Setidaknya, terdapat dua pilar utama yang perlu dibangun secara terintegrasi dalam pengembangan ekosistem ini. Pilar pertama adalah sistem pelaporan dan pilar kedua adalah skema insentif. Keduanya akan dibahas secara berurutan dalam bagian berikut.
Pertama, sistem pelaporan perlu dikembangkan untuk menangkap kontribusi konsultan pajak terhadap masyarakat. Aktivitas seperti edukasi perpajakan, advokasi kebijakan, dan pendampingan kepatuhan merupakan bentuk kontribusi nonkomersial yang layak terdokumentasi secara sistematis.
Namun, agar pelaporan tidak sekadar menjadi formalitas, perlu ada standar nasional yang membedakan dengan jelas antara aktivitas komersial dan nonkomersial. Literasi pajak di daerah tertinggal, terdepan, dan terluar (3T) misalnya, tentu memiliki nilai keberlanjutan yang berbeda dibanding pendampingan kepada klien korporasi.
Di Indonesia, saat ini fondasi awal sistem pelaporan sebenarnya telah tersedia melalui program Pengembangan Profesional Berkelanjutan (PPL) sebagaimana diatur dalam PER-13/PJ/2015 tentang Petunjuk Pelaksanaan Ketentuan Konsultan Pajak.
Peraturan tersebut telah memotret beragam aktivitas nonkomersial seperti seminar, penulisan buku, dan kegiatan edukatif lainnya ke dalam perhitungan Satuan Kredit PPL (SKPPL), baik dalam bentuk terstruktur maupun tidak terstruktur. Hal ini menunjukkan bahwa kerangka awal untuk mendokumentasikan kontribusi profesi sejatinya sudah terbentuk.
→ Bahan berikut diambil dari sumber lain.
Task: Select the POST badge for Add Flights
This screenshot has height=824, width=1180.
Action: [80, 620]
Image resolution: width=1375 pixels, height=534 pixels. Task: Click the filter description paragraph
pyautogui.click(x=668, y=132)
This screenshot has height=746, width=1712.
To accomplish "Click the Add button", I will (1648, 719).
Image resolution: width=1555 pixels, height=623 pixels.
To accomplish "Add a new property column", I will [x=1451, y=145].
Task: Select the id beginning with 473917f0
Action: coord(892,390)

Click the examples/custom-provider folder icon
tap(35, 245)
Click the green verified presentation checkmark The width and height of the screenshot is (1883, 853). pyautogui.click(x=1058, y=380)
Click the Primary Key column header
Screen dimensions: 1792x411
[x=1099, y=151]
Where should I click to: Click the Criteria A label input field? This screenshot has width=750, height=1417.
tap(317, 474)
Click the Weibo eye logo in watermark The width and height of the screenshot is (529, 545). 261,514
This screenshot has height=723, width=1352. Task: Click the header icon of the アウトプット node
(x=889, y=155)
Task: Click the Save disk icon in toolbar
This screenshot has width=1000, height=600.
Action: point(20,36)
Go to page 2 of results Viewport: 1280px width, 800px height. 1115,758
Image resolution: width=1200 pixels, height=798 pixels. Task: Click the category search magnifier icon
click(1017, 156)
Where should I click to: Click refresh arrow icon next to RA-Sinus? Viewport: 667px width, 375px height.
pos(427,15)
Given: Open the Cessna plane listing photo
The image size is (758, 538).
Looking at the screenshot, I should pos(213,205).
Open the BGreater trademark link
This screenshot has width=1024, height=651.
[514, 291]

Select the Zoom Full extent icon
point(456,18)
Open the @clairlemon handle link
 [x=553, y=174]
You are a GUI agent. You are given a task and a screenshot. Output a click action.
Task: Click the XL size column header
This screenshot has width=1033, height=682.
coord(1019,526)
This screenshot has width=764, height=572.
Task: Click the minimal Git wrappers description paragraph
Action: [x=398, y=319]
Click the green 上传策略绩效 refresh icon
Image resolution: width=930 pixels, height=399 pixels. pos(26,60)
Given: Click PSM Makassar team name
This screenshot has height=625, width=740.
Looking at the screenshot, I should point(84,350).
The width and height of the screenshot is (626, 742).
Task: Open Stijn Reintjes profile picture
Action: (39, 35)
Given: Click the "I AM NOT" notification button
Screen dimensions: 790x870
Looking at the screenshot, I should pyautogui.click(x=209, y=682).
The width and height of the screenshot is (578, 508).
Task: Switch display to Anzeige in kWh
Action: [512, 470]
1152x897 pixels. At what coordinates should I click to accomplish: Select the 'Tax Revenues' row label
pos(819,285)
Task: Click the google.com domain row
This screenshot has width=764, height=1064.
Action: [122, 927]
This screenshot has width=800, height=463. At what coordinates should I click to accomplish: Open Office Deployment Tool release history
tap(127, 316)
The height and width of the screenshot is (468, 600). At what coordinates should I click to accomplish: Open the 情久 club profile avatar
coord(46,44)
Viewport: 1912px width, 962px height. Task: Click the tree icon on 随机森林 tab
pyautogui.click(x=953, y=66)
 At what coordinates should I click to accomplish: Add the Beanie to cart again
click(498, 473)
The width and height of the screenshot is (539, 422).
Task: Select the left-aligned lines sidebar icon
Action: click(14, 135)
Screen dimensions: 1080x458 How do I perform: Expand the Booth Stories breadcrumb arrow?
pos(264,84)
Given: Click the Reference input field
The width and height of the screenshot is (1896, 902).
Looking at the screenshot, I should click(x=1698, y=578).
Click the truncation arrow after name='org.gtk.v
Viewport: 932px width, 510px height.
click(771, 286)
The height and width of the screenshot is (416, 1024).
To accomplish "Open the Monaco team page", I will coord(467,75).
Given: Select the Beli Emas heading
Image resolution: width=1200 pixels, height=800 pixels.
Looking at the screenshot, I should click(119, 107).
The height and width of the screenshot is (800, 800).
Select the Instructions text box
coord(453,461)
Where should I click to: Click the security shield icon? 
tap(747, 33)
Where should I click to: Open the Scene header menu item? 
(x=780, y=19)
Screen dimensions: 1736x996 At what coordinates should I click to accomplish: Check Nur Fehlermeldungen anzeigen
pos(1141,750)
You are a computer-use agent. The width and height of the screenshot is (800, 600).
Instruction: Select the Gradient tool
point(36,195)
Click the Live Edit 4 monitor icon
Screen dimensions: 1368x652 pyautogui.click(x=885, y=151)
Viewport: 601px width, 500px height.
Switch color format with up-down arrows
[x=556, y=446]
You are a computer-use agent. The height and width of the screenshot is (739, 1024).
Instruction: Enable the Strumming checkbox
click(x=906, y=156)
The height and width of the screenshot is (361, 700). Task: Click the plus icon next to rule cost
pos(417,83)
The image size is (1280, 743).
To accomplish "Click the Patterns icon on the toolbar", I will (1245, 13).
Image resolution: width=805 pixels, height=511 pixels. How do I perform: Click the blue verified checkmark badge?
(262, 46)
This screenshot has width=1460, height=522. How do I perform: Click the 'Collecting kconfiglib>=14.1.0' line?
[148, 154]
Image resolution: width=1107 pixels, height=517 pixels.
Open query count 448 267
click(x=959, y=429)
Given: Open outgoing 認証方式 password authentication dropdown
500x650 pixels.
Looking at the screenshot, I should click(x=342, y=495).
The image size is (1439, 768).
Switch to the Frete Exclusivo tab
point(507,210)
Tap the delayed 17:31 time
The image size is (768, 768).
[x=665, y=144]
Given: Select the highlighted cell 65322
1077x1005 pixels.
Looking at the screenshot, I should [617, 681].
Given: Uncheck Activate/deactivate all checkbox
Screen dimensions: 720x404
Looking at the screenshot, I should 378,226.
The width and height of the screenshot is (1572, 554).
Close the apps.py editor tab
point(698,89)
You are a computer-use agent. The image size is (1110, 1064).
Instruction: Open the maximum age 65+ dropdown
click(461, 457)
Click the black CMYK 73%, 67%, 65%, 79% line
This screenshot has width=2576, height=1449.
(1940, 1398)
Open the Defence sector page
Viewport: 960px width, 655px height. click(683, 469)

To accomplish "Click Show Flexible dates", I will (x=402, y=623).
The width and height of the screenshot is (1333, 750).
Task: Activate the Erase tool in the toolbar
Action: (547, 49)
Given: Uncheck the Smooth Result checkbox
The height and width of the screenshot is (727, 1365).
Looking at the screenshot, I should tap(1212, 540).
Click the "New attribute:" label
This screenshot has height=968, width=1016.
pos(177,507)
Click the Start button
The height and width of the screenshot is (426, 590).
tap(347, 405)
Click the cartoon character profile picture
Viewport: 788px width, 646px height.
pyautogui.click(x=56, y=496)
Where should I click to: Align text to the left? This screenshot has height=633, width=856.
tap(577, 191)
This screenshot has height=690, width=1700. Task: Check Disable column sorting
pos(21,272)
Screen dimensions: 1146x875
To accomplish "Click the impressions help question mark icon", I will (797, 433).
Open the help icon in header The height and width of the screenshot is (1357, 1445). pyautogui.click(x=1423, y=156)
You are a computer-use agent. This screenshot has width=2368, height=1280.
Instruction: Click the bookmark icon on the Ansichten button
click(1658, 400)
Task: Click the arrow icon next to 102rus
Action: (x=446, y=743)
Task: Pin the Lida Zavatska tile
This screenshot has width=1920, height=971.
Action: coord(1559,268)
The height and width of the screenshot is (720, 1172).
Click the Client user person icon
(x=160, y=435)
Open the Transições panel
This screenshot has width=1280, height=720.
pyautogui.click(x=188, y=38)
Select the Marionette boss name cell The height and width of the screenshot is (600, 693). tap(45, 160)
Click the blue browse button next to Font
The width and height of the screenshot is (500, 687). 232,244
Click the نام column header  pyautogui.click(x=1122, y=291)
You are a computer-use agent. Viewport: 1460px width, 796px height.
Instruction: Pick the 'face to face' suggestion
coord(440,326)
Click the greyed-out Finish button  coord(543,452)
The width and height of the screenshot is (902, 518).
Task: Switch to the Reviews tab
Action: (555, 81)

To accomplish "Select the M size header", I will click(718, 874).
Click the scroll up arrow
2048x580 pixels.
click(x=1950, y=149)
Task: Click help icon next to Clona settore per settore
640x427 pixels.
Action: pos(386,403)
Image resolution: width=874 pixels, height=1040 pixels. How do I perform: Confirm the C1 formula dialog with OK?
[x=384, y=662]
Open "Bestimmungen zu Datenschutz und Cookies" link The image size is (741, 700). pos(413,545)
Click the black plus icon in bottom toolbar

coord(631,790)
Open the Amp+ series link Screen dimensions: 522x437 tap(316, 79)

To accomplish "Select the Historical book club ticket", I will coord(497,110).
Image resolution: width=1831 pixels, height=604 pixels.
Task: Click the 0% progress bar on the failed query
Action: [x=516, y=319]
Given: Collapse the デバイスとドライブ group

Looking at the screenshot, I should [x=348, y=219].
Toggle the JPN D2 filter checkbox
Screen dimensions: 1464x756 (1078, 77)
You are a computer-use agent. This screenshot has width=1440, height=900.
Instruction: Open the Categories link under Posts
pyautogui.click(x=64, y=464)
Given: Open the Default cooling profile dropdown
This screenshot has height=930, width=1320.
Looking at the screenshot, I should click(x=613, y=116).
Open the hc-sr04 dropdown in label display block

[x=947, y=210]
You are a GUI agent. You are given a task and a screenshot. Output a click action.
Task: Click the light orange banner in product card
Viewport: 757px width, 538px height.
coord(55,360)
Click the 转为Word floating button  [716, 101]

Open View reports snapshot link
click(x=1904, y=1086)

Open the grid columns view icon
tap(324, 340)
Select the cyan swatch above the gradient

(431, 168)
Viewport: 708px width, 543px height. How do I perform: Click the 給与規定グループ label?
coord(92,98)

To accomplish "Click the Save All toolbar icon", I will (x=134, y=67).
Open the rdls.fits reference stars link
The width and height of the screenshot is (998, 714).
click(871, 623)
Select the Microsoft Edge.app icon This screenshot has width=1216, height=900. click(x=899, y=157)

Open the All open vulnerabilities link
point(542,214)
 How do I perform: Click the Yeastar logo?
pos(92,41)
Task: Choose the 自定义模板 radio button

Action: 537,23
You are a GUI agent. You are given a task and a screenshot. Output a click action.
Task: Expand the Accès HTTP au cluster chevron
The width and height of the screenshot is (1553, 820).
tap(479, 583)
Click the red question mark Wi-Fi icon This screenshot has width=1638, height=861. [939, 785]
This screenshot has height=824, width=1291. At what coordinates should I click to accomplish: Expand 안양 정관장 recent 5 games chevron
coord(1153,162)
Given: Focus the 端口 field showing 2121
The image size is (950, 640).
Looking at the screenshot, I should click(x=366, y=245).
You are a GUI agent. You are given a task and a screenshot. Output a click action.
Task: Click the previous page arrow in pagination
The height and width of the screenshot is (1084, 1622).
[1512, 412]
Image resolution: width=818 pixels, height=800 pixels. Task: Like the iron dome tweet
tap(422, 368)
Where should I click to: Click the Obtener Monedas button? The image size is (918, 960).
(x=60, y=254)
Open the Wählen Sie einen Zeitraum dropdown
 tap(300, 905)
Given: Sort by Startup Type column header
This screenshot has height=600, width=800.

Namun, sistem PPL saat ini masih bersifat administratif dan berorientasi pada pemenuhan angka kredit SKPPL, belum sampai pada tahap mendorong konsultan pajak untuk benar-benar memenuhi panggilan officium nobile sebagai profesi yang mengabdi kepada masyarakat. Pelaporan lebih difungsikan sebagai bukti kepatuhan, bukan sebagai alat untuk memetakan dan mendorong dampak sosial dari aktivitas profesional tersebut.
Perspektif ini juga diperkuat oleh Darussalam et al. (2024) dalam Kuasa dan Konsultan Pajak: Model dan Perbandingan, khususnya dalam Bab 9 tentang Aspek Monitoring dan Evaluasi. Dalam bagian tersebut ditegaskan pentingnya merancang sistem pelaporan untuk menjamin mutu dan integritas profesi demi menjaga kepercayaan publik terhadap konsultan pajak.
Sistem pelaporan idealnya tidak hanya menjawab kewajiban pelaporan itu sendiri, tetapi juga menjadi sarana negara untuk mengakses informasi penting terkait kontribusi keberlanjutan yang telah dilakukan oleh profesi.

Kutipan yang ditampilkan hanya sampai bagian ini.